** start of EXTRACTED TEXT **

2011/5/10 Kevin Grittner <kevin.gritt...@wicourts.gov>:
> Simon Riggs <si...@2ndquadrant.com> wrote:
>> The typical speed up for non-covered indexes will come when we
>> access a very large table (not in cache) via an index scan that is
>> smaller than a bitmapindex scan. Will we be able to gauge
>> selectivities sufficiently accurately to be able to pinpoint that
>> during optimization? How will we know that the table is not in
>> cache? Or is this an optimisation in the executor for a bitmapheap
>> scan?
>
> I would continue to object to using current cache contents for plan
> choice because of plan instability and the fact that an odd initial
> cache load could skew plans in a bad direction indefinitely.  I do
> agree (and have already posted) that I think the hardest part of
> this might be developing a good cost model.  I doubt that's an
> insoluble problem, especially since it is something we can refine
> over time as we gain experience with the edge cases.

you will have the same possible instability in planning with the
index(-only?) scan because we may need to access heap anyway and this
needs is based on estimation, or I miss something ? I understood the
idea was just to bypass the heap access *if* we can for *this*
heap-page.

** end of EXTRACTED TEXT **
** start of RECORDS PROVIDED **

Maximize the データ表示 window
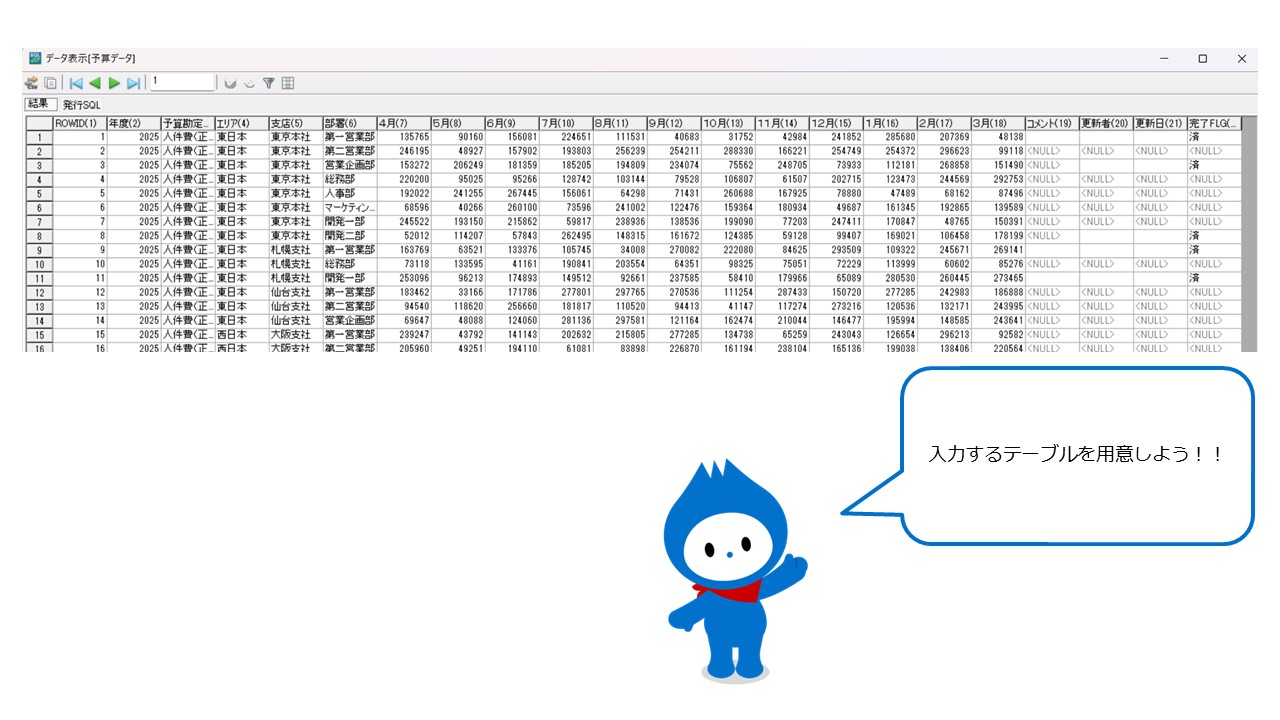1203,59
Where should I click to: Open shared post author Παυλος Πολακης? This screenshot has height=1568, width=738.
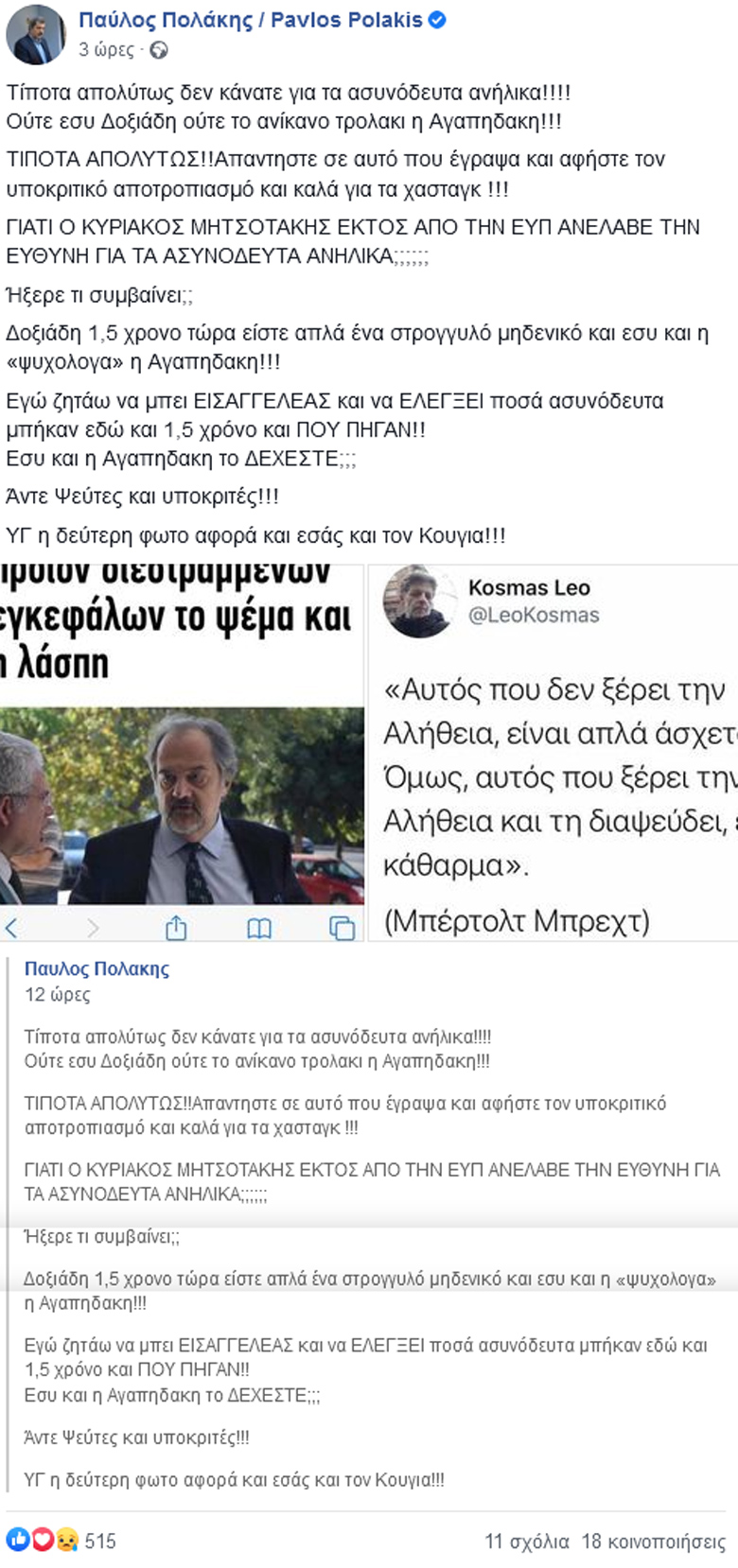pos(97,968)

** end of RECORDS PROVIDED **
** start of RECORDS PROVIDED **

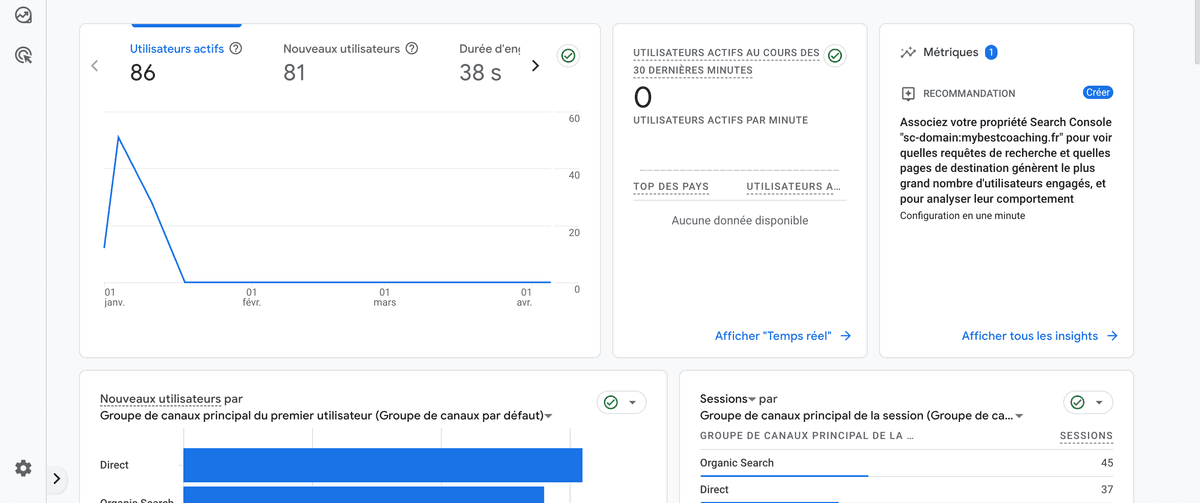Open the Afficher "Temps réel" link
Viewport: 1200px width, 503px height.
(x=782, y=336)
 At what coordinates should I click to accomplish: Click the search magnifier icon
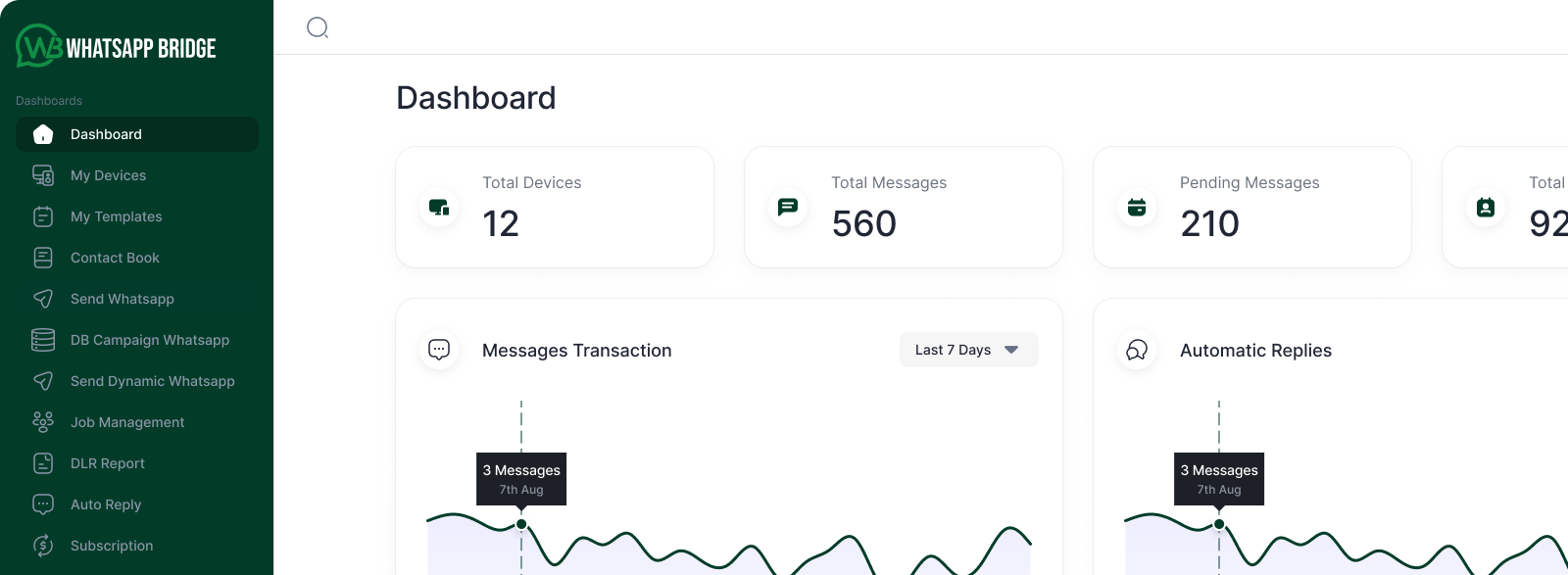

** end of RECORDS PROVIDED **
** start of RECORDS PROVIDED **

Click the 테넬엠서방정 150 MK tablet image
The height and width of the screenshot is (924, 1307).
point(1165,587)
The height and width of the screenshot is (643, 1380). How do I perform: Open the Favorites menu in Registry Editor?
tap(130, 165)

** end of RECORDS PROVIDED **

## WORK TO DO
[1] In the mailing list exchange about index scans, what does Kevin Grittner object to using for plan choice?
[2] In the index scan discussion, why does Kevin Grittner object to basing plan choice on what is currently in cache?
[3] Continue the mailing list post about index-only scans past its last sentence.
The data comes from a separate source and has no connection to the text.

## ANSWERS IN ORDER
[1] Current cache contents.

[2] He says it would cause plan instability. He also says an odd initial cache load could push plans in a bad direction indefinitely.

[3]
In reality, I am not really scared by plan instability because of a
possible PG/OS cache estimation. The percentages remain stable in my
observations ... I don't know yet how it will go for vis map.

And, we already have plan instability currently, which is *good* : at
some point a seq scan is better than an bitmap heap scan. Because the
relation size change and because ANALYZE re-estimate the distribution
of the data. I will be very happy to issue ANALYZE CACHE as I have to
ANALYZE temp table for large query if it allows the planner to provide
me the best plan in some scenario...but this is another topic, sorry
for the digression..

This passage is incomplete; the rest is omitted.